TASK:
Repeat the material from the line containing "Click the Share button" to the line containing "(x=1371, y=44)", requests included, and add -72 to every coordinate in the answers.

++++ RAW RECORDS

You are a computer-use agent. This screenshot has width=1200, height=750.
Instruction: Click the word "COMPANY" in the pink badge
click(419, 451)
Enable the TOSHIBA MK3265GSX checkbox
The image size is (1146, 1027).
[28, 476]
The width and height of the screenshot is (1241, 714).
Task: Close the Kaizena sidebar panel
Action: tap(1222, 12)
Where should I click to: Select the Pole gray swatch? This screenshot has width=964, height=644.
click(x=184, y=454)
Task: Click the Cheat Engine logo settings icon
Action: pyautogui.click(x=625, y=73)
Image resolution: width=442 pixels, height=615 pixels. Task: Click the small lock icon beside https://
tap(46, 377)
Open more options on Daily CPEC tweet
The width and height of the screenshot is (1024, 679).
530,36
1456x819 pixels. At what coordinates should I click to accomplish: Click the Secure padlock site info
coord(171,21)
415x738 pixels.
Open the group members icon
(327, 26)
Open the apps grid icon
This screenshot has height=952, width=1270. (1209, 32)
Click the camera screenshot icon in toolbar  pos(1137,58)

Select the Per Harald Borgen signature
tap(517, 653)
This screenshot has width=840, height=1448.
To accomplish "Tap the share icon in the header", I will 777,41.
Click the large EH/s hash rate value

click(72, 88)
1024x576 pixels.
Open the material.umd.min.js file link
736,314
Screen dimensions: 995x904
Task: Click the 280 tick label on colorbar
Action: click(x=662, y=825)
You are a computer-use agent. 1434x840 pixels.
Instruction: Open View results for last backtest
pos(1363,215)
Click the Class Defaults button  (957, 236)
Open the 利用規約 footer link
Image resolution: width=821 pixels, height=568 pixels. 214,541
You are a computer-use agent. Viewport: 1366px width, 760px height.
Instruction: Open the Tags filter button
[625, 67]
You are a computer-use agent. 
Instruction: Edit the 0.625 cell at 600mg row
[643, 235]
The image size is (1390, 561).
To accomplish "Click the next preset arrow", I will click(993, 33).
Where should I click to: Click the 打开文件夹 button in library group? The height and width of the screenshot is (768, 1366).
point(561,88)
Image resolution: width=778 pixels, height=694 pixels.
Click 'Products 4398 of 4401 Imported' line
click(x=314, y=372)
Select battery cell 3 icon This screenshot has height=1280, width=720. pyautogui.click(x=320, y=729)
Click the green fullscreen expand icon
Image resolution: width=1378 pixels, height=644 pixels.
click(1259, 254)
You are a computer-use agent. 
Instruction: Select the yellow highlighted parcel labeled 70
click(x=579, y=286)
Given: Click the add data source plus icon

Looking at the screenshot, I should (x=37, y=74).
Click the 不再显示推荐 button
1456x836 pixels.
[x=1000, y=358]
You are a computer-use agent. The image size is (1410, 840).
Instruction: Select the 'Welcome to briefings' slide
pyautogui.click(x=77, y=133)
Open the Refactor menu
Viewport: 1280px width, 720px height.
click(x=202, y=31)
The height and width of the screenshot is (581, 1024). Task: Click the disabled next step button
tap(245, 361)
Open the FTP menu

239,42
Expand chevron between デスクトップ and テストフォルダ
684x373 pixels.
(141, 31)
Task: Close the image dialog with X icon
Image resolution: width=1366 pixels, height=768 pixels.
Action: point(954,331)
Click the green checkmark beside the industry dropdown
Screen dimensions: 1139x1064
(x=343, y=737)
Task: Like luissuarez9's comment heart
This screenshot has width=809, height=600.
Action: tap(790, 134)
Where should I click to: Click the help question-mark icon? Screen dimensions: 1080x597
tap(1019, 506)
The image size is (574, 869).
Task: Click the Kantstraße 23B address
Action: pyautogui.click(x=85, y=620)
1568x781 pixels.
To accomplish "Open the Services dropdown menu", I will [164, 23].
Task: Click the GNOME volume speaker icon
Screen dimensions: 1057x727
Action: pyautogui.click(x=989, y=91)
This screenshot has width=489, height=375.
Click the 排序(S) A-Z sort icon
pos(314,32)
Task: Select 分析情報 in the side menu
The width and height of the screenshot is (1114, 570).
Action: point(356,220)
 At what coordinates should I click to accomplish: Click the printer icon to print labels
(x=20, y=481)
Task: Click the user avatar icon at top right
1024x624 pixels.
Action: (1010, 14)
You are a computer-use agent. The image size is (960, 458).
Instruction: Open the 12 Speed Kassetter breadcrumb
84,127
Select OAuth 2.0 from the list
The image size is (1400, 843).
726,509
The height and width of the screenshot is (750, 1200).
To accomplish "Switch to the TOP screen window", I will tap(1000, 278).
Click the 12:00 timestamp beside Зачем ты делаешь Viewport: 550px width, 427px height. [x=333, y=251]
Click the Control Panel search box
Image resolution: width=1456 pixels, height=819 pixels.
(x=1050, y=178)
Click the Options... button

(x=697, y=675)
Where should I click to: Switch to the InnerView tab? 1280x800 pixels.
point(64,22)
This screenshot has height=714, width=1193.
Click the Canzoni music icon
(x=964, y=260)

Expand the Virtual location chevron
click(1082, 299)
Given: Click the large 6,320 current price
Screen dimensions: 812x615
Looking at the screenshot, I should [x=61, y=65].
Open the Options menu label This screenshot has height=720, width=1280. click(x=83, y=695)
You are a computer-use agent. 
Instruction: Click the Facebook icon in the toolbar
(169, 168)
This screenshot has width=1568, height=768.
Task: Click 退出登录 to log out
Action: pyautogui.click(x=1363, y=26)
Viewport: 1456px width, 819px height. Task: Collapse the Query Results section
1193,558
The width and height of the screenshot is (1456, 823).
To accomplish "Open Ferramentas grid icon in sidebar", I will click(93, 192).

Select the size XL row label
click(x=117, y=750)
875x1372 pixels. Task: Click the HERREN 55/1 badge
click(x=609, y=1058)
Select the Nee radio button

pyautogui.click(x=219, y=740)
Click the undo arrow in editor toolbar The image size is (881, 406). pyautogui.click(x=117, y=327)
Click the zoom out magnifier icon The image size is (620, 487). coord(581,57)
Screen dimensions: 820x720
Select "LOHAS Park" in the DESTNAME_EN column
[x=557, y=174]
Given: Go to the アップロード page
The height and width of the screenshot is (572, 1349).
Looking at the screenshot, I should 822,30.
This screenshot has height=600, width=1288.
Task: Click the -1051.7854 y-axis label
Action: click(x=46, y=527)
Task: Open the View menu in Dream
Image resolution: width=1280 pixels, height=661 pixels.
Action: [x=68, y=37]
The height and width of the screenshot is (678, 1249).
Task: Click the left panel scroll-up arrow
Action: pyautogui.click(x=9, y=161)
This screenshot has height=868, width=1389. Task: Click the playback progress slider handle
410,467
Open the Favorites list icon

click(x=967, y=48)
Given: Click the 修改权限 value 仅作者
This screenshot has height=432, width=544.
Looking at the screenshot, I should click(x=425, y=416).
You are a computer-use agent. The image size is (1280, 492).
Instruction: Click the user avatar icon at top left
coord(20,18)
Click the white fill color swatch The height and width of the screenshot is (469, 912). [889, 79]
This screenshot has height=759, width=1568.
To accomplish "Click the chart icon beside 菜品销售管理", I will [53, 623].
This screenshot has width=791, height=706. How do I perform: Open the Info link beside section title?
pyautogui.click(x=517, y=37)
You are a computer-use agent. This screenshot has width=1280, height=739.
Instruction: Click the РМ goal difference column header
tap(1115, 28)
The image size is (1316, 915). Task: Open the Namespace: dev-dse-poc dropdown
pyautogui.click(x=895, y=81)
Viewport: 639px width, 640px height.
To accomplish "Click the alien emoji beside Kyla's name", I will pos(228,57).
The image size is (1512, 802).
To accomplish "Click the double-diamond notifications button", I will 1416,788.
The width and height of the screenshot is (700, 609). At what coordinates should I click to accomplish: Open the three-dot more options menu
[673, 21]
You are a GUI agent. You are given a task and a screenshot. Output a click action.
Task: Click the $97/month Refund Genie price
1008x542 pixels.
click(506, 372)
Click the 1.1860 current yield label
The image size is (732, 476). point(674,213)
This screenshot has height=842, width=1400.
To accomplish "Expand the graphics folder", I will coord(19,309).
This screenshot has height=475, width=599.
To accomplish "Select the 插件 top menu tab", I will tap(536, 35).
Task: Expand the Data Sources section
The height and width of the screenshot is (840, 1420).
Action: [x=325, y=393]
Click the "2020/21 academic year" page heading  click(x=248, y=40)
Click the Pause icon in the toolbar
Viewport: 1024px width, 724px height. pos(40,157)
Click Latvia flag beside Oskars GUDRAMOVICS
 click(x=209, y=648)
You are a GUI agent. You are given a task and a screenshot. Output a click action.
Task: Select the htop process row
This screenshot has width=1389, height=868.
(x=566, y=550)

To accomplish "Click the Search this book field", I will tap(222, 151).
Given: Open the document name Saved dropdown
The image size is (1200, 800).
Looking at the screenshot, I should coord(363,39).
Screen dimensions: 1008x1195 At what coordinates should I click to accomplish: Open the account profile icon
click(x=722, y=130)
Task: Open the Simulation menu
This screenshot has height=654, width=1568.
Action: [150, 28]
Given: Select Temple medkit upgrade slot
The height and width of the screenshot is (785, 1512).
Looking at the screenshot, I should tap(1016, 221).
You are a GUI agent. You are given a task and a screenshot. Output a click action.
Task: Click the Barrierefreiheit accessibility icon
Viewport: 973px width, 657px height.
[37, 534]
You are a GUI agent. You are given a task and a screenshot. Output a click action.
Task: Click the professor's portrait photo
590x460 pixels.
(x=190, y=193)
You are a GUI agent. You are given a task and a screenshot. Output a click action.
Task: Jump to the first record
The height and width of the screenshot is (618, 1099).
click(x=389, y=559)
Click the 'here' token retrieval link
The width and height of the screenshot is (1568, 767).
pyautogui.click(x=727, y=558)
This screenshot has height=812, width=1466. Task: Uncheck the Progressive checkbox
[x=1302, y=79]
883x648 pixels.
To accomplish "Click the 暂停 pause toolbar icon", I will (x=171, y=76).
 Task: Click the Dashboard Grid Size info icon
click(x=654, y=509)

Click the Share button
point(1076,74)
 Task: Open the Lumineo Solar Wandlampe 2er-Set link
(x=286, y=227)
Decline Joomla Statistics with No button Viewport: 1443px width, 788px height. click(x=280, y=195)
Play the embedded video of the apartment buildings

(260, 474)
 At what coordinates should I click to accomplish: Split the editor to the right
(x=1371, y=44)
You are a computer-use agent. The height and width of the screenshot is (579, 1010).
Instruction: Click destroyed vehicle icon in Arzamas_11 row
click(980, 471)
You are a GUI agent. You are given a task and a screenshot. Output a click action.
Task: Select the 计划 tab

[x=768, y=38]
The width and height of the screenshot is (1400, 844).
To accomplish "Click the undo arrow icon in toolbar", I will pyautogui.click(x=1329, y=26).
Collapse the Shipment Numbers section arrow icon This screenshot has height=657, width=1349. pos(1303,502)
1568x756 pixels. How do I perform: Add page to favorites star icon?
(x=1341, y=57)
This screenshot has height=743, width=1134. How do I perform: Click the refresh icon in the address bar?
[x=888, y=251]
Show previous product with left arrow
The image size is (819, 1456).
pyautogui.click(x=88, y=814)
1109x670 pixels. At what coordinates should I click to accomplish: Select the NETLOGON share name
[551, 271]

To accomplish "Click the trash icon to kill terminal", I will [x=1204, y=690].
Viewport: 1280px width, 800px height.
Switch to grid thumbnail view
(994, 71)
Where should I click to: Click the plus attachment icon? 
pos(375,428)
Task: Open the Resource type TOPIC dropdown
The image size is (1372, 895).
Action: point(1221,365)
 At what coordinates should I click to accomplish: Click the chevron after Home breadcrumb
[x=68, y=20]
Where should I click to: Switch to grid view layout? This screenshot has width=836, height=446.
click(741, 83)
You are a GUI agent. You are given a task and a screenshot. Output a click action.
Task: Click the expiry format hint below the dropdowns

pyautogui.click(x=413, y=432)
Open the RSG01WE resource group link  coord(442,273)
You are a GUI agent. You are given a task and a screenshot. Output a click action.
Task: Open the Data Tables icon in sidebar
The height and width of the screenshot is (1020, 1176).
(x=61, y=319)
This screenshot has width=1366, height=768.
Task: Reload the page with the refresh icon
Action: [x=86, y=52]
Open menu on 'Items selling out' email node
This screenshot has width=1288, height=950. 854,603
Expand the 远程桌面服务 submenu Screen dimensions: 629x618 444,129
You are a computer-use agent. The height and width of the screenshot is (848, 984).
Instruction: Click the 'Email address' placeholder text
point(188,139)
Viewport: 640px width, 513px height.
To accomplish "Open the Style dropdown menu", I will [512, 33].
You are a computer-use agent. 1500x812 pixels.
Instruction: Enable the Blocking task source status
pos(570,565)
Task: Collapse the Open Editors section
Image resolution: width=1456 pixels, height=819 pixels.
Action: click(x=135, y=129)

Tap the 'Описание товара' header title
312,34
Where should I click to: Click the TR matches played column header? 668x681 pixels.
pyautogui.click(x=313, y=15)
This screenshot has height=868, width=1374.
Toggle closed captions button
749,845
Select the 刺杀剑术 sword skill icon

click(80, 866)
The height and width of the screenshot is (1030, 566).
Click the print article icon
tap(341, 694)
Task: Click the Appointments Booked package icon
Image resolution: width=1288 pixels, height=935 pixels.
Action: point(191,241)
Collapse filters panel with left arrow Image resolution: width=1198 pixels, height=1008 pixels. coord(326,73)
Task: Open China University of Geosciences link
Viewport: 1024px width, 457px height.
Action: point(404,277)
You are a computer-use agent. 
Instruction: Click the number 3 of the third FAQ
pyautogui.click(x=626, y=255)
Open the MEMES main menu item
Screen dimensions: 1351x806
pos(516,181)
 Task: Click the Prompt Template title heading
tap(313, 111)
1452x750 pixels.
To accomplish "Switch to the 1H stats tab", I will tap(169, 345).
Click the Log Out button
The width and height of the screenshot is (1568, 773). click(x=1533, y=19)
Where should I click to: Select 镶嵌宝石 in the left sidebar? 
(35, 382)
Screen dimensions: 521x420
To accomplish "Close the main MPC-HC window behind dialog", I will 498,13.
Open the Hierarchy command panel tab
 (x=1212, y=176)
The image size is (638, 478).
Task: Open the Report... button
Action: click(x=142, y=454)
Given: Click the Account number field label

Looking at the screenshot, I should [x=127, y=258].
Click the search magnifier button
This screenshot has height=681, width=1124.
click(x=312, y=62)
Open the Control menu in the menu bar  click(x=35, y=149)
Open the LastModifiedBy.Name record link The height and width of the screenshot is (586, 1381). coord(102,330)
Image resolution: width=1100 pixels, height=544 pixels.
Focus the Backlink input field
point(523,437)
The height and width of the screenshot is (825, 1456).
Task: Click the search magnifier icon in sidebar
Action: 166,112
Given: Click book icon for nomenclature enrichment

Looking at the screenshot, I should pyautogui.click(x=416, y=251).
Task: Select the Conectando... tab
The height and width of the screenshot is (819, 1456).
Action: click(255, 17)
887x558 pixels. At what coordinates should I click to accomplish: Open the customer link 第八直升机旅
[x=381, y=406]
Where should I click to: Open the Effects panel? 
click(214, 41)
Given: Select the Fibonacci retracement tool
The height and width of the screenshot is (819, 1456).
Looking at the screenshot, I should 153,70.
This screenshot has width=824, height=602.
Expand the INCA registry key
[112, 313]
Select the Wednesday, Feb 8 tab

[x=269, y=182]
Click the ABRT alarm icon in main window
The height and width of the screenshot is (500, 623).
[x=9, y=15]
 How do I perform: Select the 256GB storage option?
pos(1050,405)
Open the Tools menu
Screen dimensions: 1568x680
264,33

++++++++

EXERCISE SOLUTION:
Click the Share button
point(1004,2)
 Task: Open the Lumineo Solar Wandlampe 2er-Set link
(x=214, y=155)
Decline Joomla Statistics with No button Viewport: 1443px width, 788px height. click(x=208, y=123)
Play the embedded video of the apartment buildings

(188, 402)
 At what coordinates should I click to accomplish: Split the editor to the right
(x=1299, y=-28)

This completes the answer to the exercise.